Experimenten met eiwitbinding Microarray (PBM) in combinatie met biochemische assays koppelen de bindende en katalytische eigenschappen van DNA primase, een enzym dat RNA-primers op Template DNA synthetiseert. Deze methode, aangeduid als high-throughput Primase profilering (HTPP), kan worden gebruikt om DNA-bindende patronen van een verscheidenheid aan enzymen te onthullen.

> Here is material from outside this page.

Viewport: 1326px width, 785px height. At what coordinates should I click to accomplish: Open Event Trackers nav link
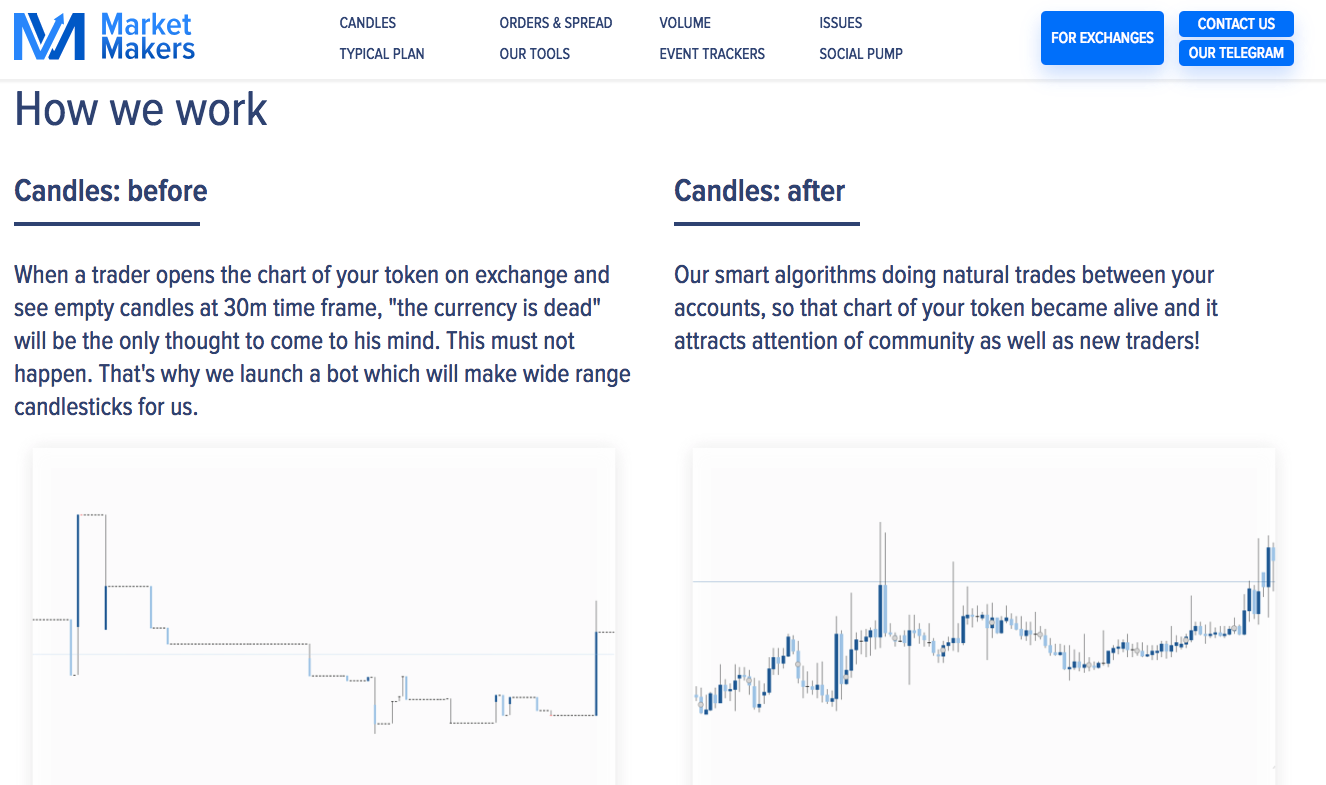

DNA primase synthetiseert korte RNA-primers die DNA-synthese van Okazaki fragmenten op de achterblijvende streng door DNA-polymerase tijdens DNA-replicatie initiëren. De binding van prokaryotische DnaG-achtige primases aan DNA vindt plaats in een specifieke trinucleotide-herkennings sequentie. Het is een cruciale stap in de vorming van Okazaki fragmenten. Conventionele biochemische hulpmiddelen die worden gebruikt om de DNA-herkennings volgorde van DNA primase te bepalen, bieden slechts beperkte informatie. Met behulp van een op hoge doorvoer microarray gebaseerde bindende assay en opeenvolgende biochemische analyses, is aangetoond dat 1) de specifieke bindende context (flankerende sequenties van de herkennings plaats) de bindende sterkte van het DNA primase op zijn template beïnvloedt DNA, en 2) sterkere binding van Primase aan het DNA levert langere RNA-primers op, wat duidt op een hogere processiviteit van het enzym. Deze methode combineert PBM en Primase activity assay en is aangewezen als high-throughput Primase profilering (HTPP), en het maakt karakteriseren van specifieke sequentie herkenning door DNA primase in ongekende tijd en schaalbaarheid mogelijk.
HTPP maakt gebruik van DNA-bindende microarray-technologie in combinatie met biochemische analyse (Figuur 1) om statistisch specifieke kenmerken van DNA-templates te identificeren die de enzymatische activiteit van DNA primase beïnvloeden. Daarom biedt HTPP een technologisch platform dat een kennis sprong in het veld vergemakkelijkt. De klassieke instrumenten die worden gebruikt om de Primase herkennings locaties te bepalen, hebben niet de mogelijkheid om enorme hoeveelheden gegevens te leveren, terwijl HTPP dat wel doet.
PBM is een techniek die routinematig wordt gebruikt om de bindende voorkeuren van transcriptiefactoren te bepalen naar DNA1,2; het is echter niet geschikt voor het opsporen van zwakke/voorbijgaande binding van eiwitten aan DNA. In tegenstelling tot de universele PBM die informatie verschaft over de gemiddelde eiwit bindende specificiteit van alle mogelijke sequenties bestaande uit acht basis paren, is HTPP gebaseerd op de bibliotheek van enkel-streng DNA-templates, bestaande uit unieke sequentie-elementen. Dergelijke DNA sequentie elementen omvatten tienduizenden korte (enkele tientallen BP) genomische sequenties, evenals computationeel ontworpen DNA sequenties verrijkt in bepaalde DNA repetitieve sequentie elementen aanwezig in het genoom, die beschikken over verschillende gemiddelde GC inhoud . Een dergelijke aanpak met hoge doorvoer maakt het mogelijk om, op een systematische, kwantitatieve en hypothese-gestuurde manier, de sequentie-gerelateerde eigenschappen te bepalen die belangrijk zijn voor de binding van Primase en de enzymatische activiteit3. In het bijzonder is het belangrijke verband tussen de voorkeuren van Primase-DNA-binding (gemoduleerd door DNA-sequenties flankerende specifieke Tri-nucleotide binding sites) en Primase processiviteit geïdentificeerd voor dit enzymatische systeem4.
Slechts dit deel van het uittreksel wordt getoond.